Defence secretary Philip Hammond has announced that the government is creating a new Joint Cyber Reserve (JCR) made up of computer experts who will work alongside regular forces to protect the nation’s cyber defences.
The Ministry of Defence (MoD) will recruit “hundreds” of computer experts as cyber reservists to protect the UK’s critical computer networks and safeguard vital data.Cyber attacks were identified as a ‘tier one’ threat in the government's 2010 National Security Risk Assessment. This is the same category assigned to international terrorism, an international military crisis and a major accident or natural hazard requiring a national response.
Hammond said that it would be an “exciting opportunity” for IT experts working in industry to “put their skills to good use for the nation”.
He said: “In response to the growing cyber threat, we are developing a full-spectrum military cyber capability, including a strike capability, to enhance the UK’s range of military capabilities. Increasingly, our defence budget is being invested in high-end capabilities such as cyber and intelligence and surveillance assets to ensure we can keep the country safe.”
As well as targeting cyber security experts with no previous military experience, the MoD will recruit regular personnel leaving the Armed Forces and current and former reservists with the necessary skills.
The creation of the Joint Cyber Reserve will represent a “significant” increase in the number of current reservists employed in cyber and information assurance, the MoD said.
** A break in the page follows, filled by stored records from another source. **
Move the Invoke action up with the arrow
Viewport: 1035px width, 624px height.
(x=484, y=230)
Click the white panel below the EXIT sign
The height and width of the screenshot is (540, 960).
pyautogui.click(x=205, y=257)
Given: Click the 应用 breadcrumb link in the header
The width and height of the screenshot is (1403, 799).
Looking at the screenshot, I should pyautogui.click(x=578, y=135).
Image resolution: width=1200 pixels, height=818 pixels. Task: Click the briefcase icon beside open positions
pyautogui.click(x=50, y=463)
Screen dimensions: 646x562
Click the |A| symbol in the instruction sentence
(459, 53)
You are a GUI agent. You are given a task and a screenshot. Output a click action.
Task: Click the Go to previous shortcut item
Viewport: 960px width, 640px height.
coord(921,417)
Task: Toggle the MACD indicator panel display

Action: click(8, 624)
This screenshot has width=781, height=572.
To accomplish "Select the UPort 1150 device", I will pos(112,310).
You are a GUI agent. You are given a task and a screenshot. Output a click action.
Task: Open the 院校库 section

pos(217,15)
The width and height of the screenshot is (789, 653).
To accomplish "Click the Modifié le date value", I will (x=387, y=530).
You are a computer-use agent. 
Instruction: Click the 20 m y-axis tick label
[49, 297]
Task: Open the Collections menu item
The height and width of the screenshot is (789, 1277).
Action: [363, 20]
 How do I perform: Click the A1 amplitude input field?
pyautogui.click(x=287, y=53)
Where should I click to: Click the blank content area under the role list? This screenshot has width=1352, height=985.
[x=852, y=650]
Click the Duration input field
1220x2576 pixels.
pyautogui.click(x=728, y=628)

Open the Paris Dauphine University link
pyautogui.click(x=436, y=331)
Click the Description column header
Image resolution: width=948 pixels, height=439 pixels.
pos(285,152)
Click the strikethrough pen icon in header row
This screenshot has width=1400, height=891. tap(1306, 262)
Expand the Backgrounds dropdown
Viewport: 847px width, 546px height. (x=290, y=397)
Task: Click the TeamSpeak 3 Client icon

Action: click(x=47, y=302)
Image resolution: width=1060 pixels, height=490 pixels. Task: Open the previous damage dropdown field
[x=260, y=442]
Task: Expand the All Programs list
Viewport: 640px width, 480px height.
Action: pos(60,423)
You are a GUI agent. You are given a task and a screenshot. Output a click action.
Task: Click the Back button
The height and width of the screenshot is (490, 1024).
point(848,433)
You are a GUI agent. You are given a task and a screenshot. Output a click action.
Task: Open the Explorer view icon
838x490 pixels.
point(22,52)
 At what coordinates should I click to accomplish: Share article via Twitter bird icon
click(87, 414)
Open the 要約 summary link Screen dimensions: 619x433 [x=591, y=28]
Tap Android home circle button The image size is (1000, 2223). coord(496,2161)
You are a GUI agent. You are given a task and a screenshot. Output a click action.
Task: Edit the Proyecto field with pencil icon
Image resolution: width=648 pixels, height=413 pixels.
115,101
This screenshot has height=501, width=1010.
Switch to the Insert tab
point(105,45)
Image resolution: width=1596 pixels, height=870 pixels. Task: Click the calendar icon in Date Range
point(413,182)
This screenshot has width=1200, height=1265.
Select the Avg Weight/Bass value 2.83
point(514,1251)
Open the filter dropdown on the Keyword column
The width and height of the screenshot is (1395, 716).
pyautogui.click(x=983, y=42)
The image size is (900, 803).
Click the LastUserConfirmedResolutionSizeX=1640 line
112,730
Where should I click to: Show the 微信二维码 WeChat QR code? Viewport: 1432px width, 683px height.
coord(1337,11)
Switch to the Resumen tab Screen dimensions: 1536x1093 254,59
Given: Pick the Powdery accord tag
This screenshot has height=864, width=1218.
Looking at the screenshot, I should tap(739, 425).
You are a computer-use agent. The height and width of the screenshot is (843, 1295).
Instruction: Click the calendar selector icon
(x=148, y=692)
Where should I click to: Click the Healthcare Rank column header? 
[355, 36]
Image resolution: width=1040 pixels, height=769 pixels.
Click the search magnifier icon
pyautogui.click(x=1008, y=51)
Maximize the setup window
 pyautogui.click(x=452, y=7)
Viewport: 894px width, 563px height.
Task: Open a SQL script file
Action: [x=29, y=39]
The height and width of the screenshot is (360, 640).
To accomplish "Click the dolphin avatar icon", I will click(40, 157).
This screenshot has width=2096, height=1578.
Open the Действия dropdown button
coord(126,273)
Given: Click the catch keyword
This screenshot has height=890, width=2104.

The new centre will provide support to the Joint Cyber Units in Corsham and Cheltenham, as well as other information assurance units across the department.
Recruitment for the Joint Cyber Reserve will begin in October.
Earlier this month, GCHQ, the UK’s communications centre, launched an online challenge for hopeful cyber spies to solve a series of complex codes across the web with the aim of securing a job with the agency.